ЗАДАНИЯ —
1) Ответьте по отрывку о Ноулзе:
(a) В каком году Ноулз посетил общину кармелиток на севере Корнуолла?
(b) На сколько лет Ноулз по договоренности с Батлером отложил принятие решения?
(c) Для скольких мальчиков монахи к началу 1920-х годов начали строить школу-интернат?
2) Замените в отрывке о Ноулзе «школу-интернат» на «гимназию» и приведите всё от слов «Первоначально монастырская община» до слов «и средств аббатства.».

ИСХОДНЫЙ ОТРЫВОК —
Этот фрагмент есть в первом варианте автобиографии. В окончательном варианте он тщательно зачеркнут красными чернилами.

В 1917 году Ноулз, пользуясь краткой отлучкой из аббатства, посетил на севере Корнуолла общину кармелиток. На него произвела впечатление подвижническая жизнь этих монахинь, отринувших все связи с миром. Вернувшись в августе в Даунсайд, он попросил о встрече аббата Катберта Батлера, автора сочинений о мистицизме и духовности, чье внушительное присутствие уже повлияло на юного Ноулза. Он объяснил Батлеру, что считает жизнь в аббатстве “слишком легкой, слишком мирской” и что он “по‐прежнему чувствует сильное призвание к более строгой монашеской жизни”. Не должен ли он стать монахом-картезианцем? (Члены этого ордена, основанного в 1084 году, посвящают себя уединенному труду и молитве.) Батлер предостерег его от спешки, и они договорились, что Ноулз отложит принятие решения на пять лет. В октябре 1918 года, в возрасте двадцати двух лет, Ноулз принял постриг.

Батлер посоветовал Ноулзу читать о Клюни, великой средневековой обители, воплотившей монашескую традицию континентальной Европы, и тот, расположившись на верхнем этаже аббатства, в помещении настолько холодном, что приходилось работать в халате поверх рясы, приступил к изучению истории бенедиктинцев. Но чем больше Ноулз воодушевлялся, тем больше у него возникало вопросов:

Утверждалось, что монашеское призвание отличается от апостольского и что св. Бенедикт требовал от монахов, чтобы те оставались в своем монастыре до самой смерти. Жизнь в приходе… почти не отличается от жизни белого духовенства, и это являло собой контраст с общинной жизнью и богатым богослужением в Даунсайде.

Первоначально монастырская община насчитывала пятнадцать – двадцать человек (в следующие несколько десятилетий оставалось примерно столько же). Но “постепенно, незаметно… приближались большие перемены”. К началу 1920‐х годов монахи начали строить школу-интернат более чем для полутысячи мальчиков. К огорчению Ноулза, эта затея требовала все больше сил и средств аббатства.

Новый отъезд из монастыря на некоторое время отсрочил личностный кризис. Со времен Батлера умнейших из послушников стали отправлять в Кембридж, чаще всего в колледж Христа, с которым у аббатства имелась договоренность, и вскоре Ноулз стал студентом и приступил к обычному трехлетнему курсу очного обучения. Он задался целью стать лучшим учеником – и стал[24], но почти сразу же “первое мгновение восторга сменилось осознанием того, что не это – та цель, к которой настоящий я с таким упорством стремился”. Конфликт между умственными запросами и жизнью в молитве обострили размышления, подходит ли ему Даунсайд. В 1922 году Ноулз со смущенной душой вернулся в аббатство.

ИСХОДНЫЕ ДАННЫЕ —
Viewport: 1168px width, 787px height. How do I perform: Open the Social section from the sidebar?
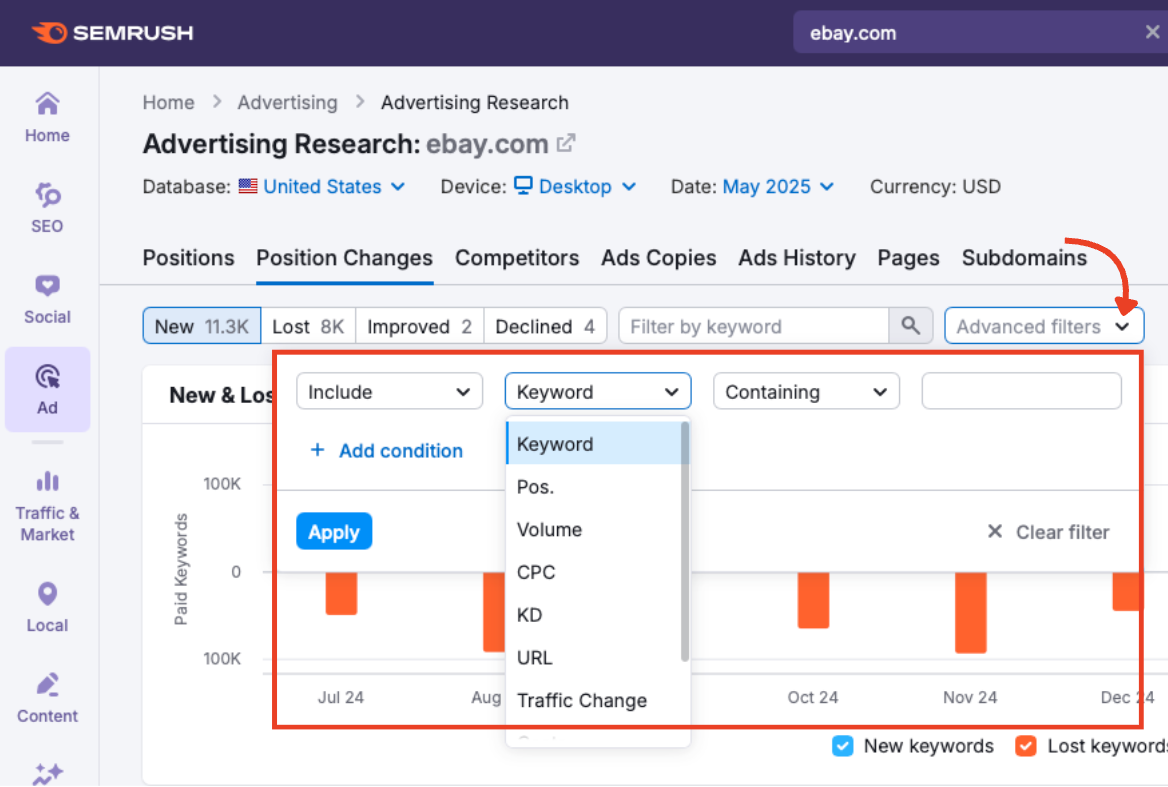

--

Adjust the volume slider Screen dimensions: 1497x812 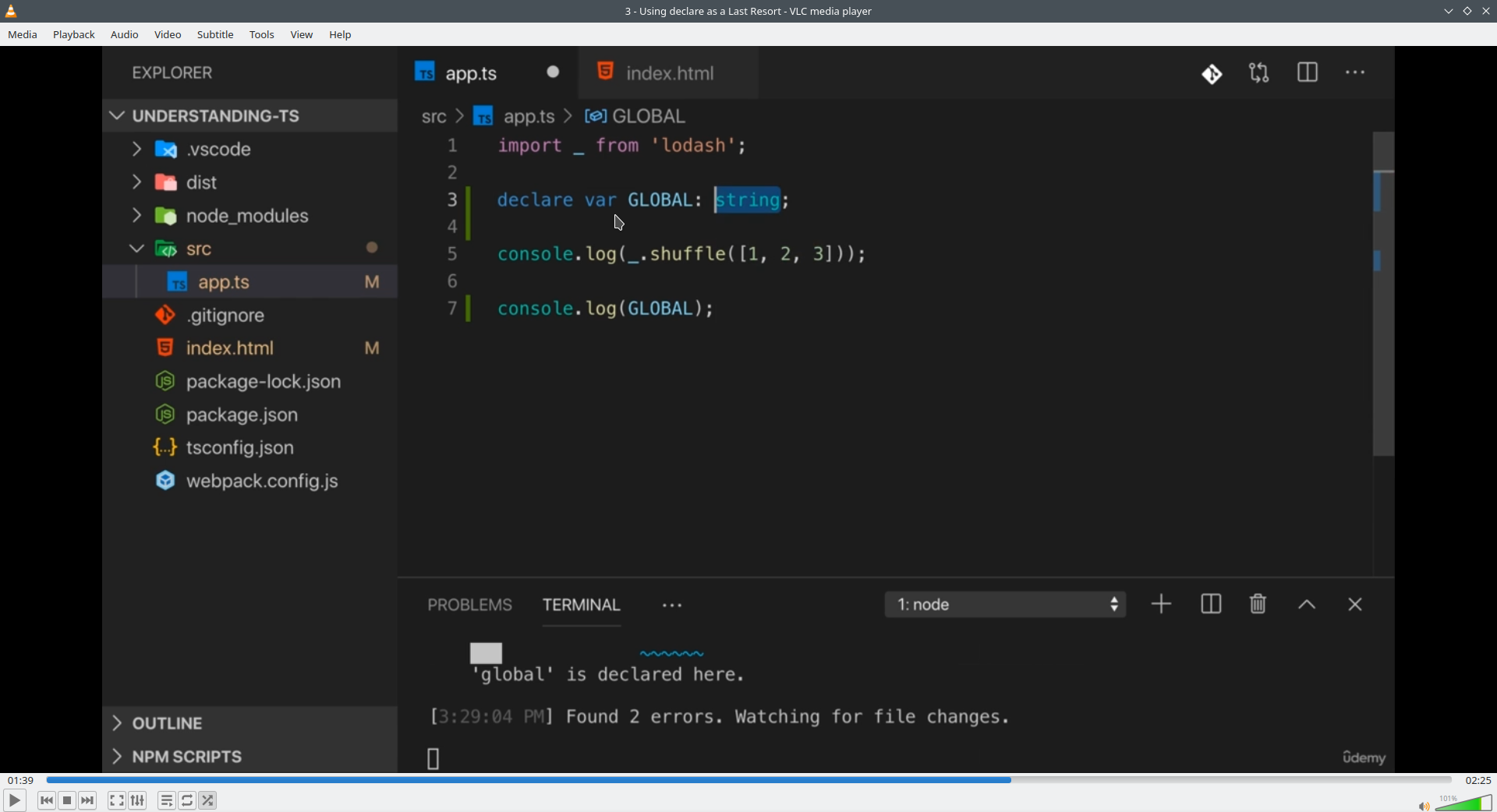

---

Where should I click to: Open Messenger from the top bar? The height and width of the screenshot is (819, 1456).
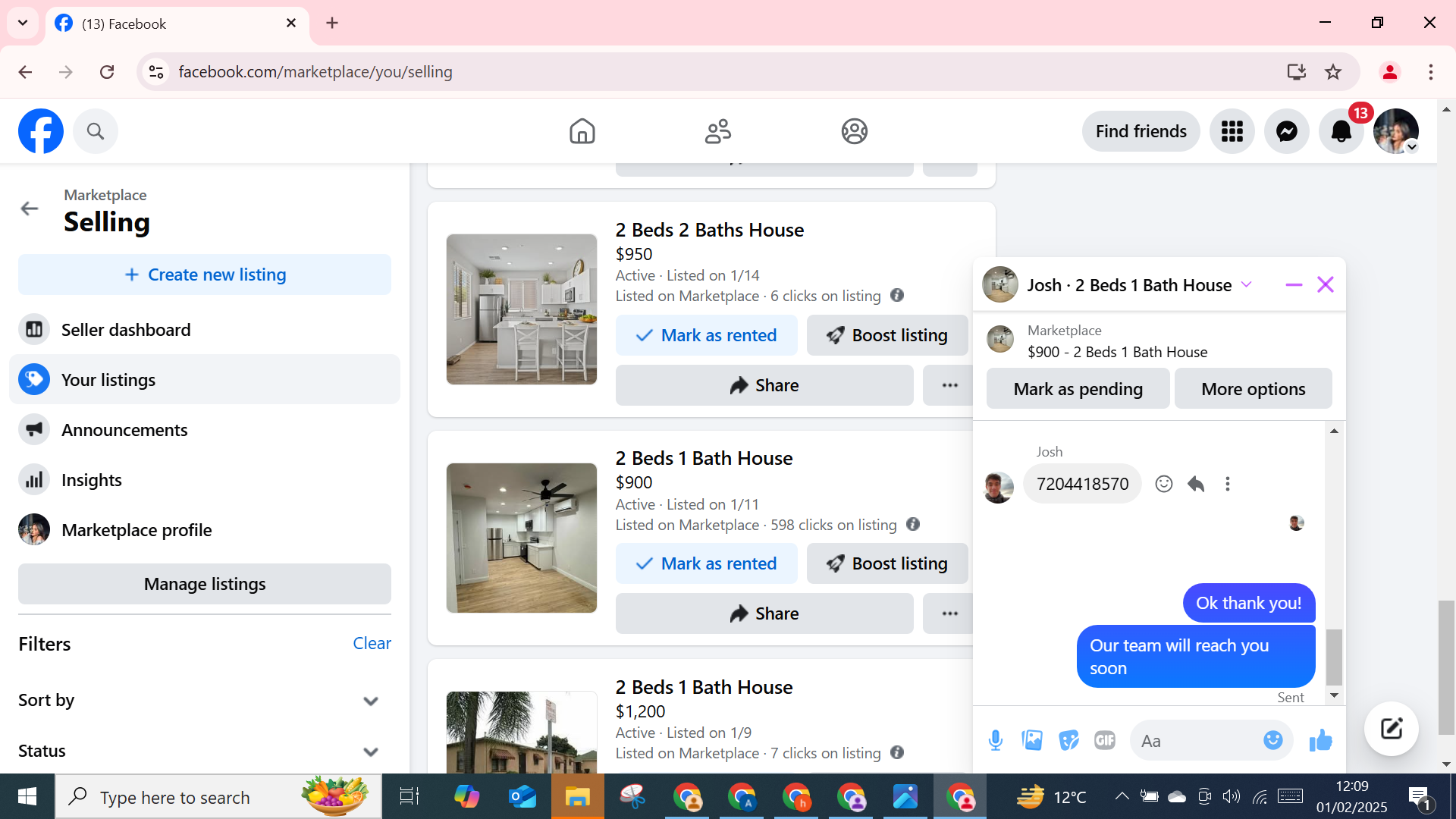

ОТВЕТЫ К ЗАДАНИЯМ —
1)
(a) В 1917 году.
(b) На пять лет.
(c) Более чем для полутысячи мальчиков.

2)
Первоначально монастырская община насчитывала пятнадцать – двадцать человек (в следующие несколько десятилетий оставалось примерно столько же). Но “постепенно, незаметно… приближались большие перемены”. К началу 1920‐х годов монахи начали строить гимназию более чем для полутысячи мальчиков. К огорчению Ноулза, эта затея требовала все больше сил и средств аббатства.